Stored dataset items
* * * * * * * * *
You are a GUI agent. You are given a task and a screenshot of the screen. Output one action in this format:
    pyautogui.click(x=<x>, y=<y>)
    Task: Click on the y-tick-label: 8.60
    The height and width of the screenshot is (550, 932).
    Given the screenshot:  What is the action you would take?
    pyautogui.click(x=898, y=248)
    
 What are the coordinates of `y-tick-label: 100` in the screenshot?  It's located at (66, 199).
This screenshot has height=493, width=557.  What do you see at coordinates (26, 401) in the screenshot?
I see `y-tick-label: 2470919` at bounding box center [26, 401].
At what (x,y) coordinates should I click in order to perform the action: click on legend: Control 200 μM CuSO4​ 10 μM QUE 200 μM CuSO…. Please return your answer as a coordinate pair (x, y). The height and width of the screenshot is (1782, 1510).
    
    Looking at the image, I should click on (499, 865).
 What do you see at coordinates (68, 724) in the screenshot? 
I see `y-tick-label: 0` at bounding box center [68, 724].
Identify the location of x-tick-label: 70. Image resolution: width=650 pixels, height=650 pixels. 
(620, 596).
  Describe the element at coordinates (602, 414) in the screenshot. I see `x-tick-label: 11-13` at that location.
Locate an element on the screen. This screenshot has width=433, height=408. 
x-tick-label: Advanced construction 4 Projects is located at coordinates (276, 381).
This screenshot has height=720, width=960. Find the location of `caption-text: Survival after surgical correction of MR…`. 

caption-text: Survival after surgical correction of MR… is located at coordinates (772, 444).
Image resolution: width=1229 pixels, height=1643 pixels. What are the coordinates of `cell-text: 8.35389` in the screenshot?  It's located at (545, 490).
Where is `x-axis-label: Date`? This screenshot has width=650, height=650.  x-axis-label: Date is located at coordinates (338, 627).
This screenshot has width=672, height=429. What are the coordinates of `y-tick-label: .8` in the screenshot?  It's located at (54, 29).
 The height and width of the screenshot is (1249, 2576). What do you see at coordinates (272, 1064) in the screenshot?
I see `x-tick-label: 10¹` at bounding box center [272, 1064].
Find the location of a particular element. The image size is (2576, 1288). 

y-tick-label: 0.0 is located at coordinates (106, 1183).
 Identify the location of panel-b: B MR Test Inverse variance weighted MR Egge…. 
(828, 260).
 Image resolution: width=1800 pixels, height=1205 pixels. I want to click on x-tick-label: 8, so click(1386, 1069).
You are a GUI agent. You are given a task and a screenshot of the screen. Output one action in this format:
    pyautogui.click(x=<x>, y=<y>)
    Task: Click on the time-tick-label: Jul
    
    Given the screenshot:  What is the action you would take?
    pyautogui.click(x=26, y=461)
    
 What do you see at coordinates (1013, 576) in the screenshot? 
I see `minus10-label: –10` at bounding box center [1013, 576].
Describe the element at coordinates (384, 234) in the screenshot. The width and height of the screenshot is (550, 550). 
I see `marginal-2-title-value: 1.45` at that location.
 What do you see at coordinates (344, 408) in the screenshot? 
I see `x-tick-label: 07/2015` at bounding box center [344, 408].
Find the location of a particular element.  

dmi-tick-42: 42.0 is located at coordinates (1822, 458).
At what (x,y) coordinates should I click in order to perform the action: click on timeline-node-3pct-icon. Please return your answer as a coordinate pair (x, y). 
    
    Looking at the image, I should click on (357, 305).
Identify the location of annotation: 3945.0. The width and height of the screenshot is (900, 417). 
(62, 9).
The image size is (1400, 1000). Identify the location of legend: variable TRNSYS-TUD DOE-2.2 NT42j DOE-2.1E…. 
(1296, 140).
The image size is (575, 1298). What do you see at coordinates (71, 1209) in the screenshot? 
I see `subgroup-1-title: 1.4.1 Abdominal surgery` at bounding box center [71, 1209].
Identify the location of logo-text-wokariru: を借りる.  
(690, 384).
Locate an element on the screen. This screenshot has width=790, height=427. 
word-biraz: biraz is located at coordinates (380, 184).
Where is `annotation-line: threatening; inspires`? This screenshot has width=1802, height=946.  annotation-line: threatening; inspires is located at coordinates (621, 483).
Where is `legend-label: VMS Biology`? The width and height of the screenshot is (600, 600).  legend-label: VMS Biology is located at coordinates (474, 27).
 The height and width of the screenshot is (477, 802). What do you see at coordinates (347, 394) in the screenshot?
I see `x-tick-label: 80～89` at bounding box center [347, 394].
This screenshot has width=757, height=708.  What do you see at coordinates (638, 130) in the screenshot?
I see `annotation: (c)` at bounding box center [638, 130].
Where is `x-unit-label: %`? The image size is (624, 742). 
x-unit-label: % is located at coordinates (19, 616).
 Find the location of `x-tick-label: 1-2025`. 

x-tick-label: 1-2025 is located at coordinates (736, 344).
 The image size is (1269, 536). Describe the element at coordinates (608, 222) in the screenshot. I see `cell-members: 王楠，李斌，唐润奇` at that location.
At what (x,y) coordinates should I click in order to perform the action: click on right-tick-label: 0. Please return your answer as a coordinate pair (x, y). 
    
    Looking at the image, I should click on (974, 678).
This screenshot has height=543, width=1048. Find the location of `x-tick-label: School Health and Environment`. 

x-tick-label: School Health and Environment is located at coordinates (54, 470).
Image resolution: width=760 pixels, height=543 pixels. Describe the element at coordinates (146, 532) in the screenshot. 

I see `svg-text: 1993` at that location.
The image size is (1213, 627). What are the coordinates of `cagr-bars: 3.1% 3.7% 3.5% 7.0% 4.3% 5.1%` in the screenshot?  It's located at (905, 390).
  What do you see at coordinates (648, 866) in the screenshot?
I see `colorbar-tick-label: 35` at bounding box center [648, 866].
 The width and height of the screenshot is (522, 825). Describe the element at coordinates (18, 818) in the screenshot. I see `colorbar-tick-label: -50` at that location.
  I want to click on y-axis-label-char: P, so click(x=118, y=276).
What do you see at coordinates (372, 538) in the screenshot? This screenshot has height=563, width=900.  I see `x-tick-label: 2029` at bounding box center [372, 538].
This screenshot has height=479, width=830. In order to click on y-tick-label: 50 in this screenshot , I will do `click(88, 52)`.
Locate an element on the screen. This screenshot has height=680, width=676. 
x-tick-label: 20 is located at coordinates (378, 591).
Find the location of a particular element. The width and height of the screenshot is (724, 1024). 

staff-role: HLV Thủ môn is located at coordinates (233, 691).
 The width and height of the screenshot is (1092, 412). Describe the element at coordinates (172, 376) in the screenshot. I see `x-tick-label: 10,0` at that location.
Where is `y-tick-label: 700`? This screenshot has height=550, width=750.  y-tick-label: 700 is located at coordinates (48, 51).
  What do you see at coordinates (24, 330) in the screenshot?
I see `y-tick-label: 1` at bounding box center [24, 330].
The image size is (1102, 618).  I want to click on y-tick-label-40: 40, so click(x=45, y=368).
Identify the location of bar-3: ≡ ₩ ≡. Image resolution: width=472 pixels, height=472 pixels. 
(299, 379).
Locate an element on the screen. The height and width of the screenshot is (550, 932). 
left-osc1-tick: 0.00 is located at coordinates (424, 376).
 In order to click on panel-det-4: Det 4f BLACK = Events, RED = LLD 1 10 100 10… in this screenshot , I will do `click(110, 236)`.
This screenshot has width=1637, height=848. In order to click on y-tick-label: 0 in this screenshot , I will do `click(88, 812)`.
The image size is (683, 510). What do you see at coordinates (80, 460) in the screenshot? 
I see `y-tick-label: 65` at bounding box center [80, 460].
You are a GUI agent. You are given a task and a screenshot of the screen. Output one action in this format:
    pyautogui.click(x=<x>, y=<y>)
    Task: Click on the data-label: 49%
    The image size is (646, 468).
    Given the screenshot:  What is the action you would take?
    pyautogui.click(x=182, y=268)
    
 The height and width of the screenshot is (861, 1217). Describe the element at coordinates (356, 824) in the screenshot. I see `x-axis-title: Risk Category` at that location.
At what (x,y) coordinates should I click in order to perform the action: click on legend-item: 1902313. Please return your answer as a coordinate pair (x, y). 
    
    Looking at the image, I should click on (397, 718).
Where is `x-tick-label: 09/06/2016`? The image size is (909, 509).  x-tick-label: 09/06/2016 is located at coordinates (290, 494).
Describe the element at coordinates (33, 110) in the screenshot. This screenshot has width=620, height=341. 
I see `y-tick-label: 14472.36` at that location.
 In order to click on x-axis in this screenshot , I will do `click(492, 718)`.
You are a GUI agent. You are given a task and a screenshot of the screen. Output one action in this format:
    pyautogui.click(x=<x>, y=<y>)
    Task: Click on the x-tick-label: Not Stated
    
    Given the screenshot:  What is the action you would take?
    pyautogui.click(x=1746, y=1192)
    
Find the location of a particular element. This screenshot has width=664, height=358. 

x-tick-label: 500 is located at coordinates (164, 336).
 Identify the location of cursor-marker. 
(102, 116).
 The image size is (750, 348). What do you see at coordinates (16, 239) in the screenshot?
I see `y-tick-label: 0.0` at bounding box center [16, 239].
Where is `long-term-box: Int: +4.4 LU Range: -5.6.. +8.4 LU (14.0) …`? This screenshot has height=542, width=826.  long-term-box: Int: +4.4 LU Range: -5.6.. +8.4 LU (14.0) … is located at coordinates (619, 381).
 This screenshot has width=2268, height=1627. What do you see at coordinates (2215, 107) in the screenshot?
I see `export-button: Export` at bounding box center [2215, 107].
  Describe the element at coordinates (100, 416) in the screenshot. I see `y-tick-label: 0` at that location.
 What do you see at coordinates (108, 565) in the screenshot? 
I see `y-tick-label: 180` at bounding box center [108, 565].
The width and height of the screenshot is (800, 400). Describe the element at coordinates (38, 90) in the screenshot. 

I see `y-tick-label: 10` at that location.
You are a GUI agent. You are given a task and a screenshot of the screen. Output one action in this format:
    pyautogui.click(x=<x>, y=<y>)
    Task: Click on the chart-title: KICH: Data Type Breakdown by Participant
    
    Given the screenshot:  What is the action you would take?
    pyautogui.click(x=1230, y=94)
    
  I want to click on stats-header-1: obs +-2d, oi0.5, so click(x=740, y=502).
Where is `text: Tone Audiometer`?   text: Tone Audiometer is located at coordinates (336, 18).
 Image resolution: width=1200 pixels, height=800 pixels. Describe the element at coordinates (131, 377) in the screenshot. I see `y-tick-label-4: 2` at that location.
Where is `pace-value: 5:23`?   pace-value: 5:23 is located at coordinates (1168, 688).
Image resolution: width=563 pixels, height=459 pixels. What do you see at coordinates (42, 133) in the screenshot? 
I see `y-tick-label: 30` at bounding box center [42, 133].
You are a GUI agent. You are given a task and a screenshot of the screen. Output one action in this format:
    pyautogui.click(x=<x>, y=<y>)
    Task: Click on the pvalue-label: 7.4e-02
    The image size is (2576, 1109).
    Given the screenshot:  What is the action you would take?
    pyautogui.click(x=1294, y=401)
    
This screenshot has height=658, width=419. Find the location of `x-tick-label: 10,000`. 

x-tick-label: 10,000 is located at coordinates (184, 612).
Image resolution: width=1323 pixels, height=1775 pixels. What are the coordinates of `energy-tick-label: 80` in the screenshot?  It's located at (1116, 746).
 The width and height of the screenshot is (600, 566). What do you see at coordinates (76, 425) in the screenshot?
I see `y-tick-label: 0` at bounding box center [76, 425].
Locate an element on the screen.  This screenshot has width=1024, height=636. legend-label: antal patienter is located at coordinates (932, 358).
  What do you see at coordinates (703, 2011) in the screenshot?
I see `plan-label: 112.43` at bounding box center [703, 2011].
* * * * * * * * *
▶ About this task
Please reproduce, word for word, the lines of the entries above from the line containing "Describe the element at coordinates (33, 110)" through the line containing "In order to click on x-axis", both included.

▶ Task answer
Describe the element at coordinates (33, 110) in the screenshot. This screenshot has width=620, height=341. 
I see `y-tick-label: 14472.36` at that location.
 In order to click on x-axis in this screenshot , I will do `click(492, 718)`.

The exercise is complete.